Figure 1.

Clustering of drug sensitive gene deletion mutants. The haploid non-essential yeast gene deletion array was subjected to sub-inhibitory concentrations of five inhibitory compounds. Colony size reduction was used to detect sensitivity. (A) Drug sensitive yeast gene deletion mutants were clustered according to the cellular processes in which their deleted genes participated. The overall distributions of gene functions were comparable for different treatments with protein biosynthesis as a major group for all treatments. (B) Chemical profiles were clustered according to drug sensitivities to two or more drugs. Hierarchical clustering of mutants is illustrated using complete linkage. Absolute correlation coefficient (centered) is used for comparability and displayed in Java TreeView. Several regions of interest (a-e) are enlarged. The cellular processes of the deleted genes are color-coded. On the basis of sensitivity profiles, paromomycin is grouped with neomycin. Cycloheximide is grouped with 3-AT, which then merges with streptomycin. Sensitivity indexes of the gene deletion mutants are shown as high to low (light to dark red). (C) Sensitivity overlaps for gene deletion mutants to different drug treatments. The number of gene deletion mutants with a particular sensitivity, for example paromomycin (P) alone (89), paromomycin and 3-AT (17) and paromomycin, 3-AT and neomycin (3), are indicated. (D) The overlapping drug sensitive yeast gene deletion mutants are clustered according to the cellular processes in which their deleted genes participate.
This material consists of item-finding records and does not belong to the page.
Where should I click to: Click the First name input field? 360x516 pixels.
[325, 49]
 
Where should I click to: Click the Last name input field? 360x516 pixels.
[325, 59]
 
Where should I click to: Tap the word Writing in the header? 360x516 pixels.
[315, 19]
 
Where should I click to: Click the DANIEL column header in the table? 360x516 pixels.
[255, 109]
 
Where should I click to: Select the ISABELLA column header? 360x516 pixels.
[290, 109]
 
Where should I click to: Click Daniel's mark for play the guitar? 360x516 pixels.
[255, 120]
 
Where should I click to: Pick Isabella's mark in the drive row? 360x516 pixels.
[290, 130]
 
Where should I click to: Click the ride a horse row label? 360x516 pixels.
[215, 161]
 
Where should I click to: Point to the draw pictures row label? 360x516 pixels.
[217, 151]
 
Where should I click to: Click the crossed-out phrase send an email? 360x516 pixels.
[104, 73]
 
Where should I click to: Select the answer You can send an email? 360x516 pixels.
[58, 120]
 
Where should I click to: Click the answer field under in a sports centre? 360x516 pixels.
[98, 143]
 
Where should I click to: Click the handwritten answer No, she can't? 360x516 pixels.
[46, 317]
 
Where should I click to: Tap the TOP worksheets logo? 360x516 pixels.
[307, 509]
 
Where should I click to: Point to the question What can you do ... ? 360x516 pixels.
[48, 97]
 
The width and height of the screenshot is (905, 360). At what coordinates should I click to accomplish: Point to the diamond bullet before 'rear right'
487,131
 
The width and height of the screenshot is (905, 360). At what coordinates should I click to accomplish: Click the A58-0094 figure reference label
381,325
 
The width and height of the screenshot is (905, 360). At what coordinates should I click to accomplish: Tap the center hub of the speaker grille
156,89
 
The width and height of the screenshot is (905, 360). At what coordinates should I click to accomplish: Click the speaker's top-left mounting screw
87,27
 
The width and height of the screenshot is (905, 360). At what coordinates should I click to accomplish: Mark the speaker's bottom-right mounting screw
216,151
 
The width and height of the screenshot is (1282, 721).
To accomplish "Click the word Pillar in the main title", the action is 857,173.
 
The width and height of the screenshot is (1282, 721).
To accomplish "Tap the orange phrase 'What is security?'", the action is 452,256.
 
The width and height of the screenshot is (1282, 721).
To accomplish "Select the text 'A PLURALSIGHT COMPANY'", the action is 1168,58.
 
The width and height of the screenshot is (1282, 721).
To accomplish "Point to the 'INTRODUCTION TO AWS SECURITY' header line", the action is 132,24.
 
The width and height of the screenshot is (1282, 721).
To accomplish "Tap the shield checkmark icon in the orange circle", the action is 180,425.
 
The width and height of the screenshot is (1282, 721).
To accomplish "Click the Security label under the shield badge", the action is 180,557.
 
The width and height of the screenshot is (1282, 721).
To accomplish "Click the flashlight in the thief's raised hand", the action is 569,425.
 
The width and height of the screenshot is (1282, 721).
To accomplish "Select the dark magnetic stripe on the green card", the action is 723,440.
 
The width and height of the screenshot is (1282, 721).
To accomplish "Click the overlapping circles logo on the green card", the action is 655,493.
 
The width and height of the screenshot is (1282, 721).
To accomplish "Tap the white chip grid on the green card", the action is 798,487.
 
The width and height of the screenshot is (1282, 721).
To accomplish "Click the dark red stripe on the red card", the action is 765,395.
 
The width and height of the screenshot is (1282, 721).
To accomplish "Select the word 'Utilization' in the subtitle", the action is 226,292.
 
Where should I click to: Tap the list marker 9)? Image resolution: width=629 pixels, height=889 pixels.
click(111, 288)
No significant enrichment for protein biosynthesis genes among overlapping sensitive strains was observed. The number of sensitive strains is presented on the z-axis. C: cycloheximide; P: paromomycin; A: 3-AT; N: neomycin; and S: streptomycin. The sensitivity overlaps between P and N, C and 3-AT, C and S, and 3-AT and S were significant with P-values ≤ 5 × 10^-14. Other overlaps are significant with P-values of ≤ 0.029.